Would you copy every line of the listing below that includes the word "Sort"?

■ Task data
Segment Open

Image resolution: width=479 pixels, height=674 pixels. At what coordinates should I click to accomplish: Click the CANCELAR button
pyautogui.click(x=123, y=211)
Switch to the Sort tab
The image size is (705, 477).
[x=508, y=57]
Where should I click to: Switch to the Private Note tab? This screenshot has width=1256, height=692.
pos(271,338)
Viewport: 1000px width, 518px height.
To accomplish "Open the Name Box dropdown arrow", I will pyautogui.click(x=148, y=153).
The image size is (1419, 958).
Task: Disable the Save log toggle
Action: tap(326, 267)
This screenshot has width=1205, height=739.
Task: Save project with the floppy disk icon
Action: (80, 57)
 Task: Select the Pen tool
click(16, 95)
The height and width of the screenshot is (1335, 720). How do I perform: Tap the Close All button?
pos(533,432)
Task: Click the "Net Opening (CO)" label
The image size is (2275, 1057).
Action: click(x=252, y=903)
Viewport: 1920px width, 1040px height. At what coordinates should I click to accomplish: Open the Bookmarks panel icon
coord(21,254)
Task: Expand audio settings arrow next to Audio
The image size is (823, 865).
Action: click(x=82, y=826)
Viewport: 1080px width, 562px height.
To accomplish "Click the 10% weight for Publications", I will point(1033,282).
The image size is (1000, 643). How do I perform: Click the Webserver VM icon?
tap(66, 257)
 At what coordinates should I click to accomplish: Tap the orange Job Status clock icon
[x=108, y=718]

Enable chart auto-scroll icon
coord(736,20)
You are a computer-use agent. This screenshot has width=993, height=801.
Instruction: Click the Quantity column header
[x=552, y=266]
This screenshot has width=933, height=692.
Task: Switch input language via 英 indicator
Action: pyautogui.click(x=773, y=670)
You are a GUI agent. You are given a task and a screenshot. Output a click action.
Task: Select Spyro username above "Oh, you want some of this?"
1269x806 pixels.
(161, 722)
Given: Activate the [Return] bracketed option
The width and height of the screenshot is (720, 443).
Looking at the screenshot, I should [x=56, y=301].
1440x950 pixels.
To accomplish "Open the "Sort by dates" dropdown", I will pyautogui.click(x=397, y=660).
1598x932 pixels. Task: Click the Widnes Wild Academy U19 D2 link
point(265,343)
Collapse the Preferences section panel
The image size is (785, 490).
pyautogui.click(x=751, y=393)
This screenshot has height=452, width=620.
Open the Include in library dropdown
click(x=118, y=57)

Segment Closed

■ Your solution
Switch to the Sort tab
To accomplish "Open the "Sort by dates" dropdown", I will pyautogui.click(x=397, y=660).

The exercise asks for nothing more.